Council considering alcohol ban to end street drinking in Littlehampton

Street drinking could soon be made illegal. Picture posed by model
Street drinking could soon be made illegal. Picture posed by model

STREET drinking in Littlehampton could become illegal as Arun District Council weighs up an alcohol ban in a bid to tackle anti-social behaviour.

Arun is considering whether to introduce a Public Space Protection Order (PSPO), which would make it a criminal offence to consume alcohol within a designated public area.

The ban could leave street drinkers facing fines of up to £1,000 if they are caught consuming alcohol or in ‘possession of open containers with alcohol’.

While street drinking is not currently illegal in Littlehampton, it is subject a Designated Public Places Order (DPPO), meaning that police have the power to confiscate alcohol if they believe it is causing, or likely to cause, anti-social behaviour. A PSPO would go further, completely prohibiting the consumption of alcohol in the town centre.

Roger Wood, Arun’s head of neighbourhoods, recommended a PSPO covering Littlehampton’s town centre at a cabinet meeting on Monday.

But Arun decided to revisit the areas covered in the ban before beginning public consultation, after several cabinet members spoke out in favour of extending its scope further than the town centre.

Councillor Trevor Bence, speaking from the public gallery, told cabinet he advocated a ‘much more feasible area, if not blanket coverage’. “It’s very important we get it right,” he said. “I don’t think there’s a tourist who wants to... see groups of men sitting around drinking their extra-strength lager and getting away with it, (but) the seafront is not covered in the (proposed) regulation.”

Cabinet members Ricky Bower and Paul Dendle joined Mr Bence in his call for a more extensive ban, with the riverbank and beach promenade among the suggested additions.

However, Mr Wood pointed out that a ‘larger area would require larger enforcement resources’.

And Nigel Croad, Arun’s deputy chief executive, warned starkly that ‘an alcohol ban means a ban, not just for street drinkers, but for you, me and visitors. No one would be entitled to drink in the area’.

Meanwhile traders such as Simon Vickers from Arun Furnishers in Beach Road welcomed the prospect of a crackdown. Mr Vickers, who is also chairman of the Littlehampton Traders’ Partnership, said: “We realise it’s a difficult situation and that these things take a lot of time to actually come, but the powers are available and hopefully Arun can find a way to use them.

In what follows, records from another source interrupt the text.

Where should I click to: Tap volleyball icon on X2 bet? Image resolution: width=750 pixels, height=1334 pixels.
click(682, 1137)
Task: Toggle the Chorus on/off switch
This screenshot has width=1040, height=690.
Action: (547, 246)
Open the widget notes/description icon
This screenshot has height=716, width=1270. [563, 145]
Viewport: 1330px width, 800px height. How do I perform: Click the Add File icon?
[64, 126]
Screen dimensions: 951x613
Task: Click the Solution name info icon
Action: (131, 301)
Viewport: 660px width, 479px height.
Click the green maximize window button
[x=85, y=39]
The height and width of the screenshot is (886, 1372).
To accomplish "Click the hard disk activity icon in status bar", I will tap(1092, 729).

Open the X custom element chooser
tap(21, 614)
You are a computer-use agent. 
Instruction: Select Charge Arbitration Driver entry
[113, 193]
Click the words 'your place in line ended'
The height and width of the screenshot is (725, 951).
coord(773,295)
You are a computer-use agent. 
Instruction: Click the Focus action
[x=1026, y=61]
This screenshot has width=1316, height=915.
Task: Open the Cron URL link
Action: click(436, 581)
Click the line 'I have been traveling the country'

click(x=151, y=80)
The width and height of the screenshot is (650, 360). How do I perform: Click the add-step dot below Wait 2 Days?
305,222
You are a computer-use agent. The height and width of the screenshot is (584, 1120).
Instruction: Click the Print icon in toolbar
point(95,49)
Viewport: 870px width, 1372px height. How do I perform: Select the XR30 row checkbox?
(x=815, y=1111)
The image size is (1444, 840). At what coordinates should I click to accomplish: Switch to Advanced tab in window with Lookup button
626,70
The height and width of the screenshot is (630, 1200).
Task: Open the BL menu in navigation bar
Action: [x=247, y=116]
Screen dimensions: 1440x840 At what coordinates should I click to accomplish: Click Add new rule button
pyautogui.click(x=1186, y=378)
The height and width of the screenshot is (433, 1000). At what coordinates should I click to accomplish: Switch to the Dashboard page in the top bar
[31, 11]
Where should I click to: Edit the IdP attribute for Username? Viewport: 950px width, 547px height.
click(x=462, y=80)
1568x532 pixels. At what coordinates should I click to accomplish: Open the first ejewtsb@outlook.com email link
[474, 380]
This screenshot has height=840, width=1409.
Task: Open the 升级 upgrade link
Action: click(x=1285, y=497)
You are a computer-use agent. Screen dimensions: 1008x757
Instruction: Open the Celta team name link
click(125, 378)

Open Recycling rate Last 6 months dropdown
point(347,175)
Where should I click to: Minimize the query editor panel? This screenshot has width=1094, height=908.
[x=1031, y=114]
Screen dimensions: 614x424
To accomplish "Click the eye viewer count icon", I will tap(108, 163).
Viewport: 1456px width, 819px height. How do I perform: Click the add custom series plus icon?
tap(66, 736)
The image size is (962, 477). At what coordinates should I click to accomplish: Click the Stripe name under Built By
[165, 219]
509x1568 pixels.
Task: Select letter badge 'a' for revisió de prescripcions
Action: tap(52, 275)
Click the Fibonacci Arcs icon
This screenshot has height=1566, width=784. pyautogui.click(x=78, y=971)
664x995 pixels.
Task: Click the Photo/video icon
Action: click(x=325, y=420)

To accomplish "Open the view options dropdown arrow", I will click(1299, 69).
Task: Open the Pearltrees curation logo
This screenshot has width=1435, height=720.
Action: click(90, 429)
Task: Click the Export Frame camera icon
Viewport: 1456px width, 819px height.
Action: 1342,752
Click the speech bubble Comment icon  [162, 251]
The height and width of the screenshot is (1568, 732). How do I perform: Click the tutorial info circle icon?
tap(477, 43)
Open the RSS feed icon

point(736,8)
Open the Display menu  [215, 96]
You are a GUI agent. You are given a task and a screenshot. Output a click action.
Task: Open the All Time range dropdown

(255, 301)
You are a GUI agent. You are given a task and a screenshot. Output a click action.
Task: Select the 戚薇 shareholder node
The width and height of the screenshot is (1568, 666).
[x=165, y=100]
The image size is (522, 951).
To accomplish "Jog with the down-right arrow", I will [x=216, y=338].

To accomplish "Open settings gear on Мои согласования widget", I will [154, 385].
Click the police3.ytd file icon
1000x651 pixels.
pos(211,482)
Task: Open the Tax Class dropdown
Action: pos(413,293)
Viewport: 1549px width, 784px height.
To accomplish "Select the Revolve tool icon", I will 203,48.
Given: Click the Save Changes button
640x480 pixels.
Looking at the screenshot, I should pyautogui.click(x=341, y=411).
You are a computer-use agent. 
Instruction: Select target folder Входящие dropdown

“In the past, going back two or three years, the problem (of street drinking) was very much of an issue in the town centre.

“However, the Traders’ Partnership, the town council and Arun have worked very closely with the police and other authorities, and the problem has become vastly improved over recent years – almost to the extent that it’s not a noticeable part of our town centre now.

“But we know given half the opportunity the problem will arise again, so if the PSPO can be introduced it will hopefully continue the work that’s been started.”

Sussex Police and Crime Commissioner Katy Bourne told the Gazette she would support Arun if it went ahead with a ban, but emphasised the problem was ‘not going to go away overnight’.

She explained that many street drinkers were homeless and had ‘complex needs’, including substance dependencies and physical and mental health issues.

“It’s not something the police can cure on its own,” she said.

“It requires different agencies working together, and unless you address those issues it’s very difficult to reduce disruptive behaviour.”

Councillor Ian Buckland, while supportive of a ban, raised his concern that it was coinciding with a withdrawal of funding from Stonepillow, a homelessness charity which has been working with businesses and the council to address street drinking from its hub in Littlehampton.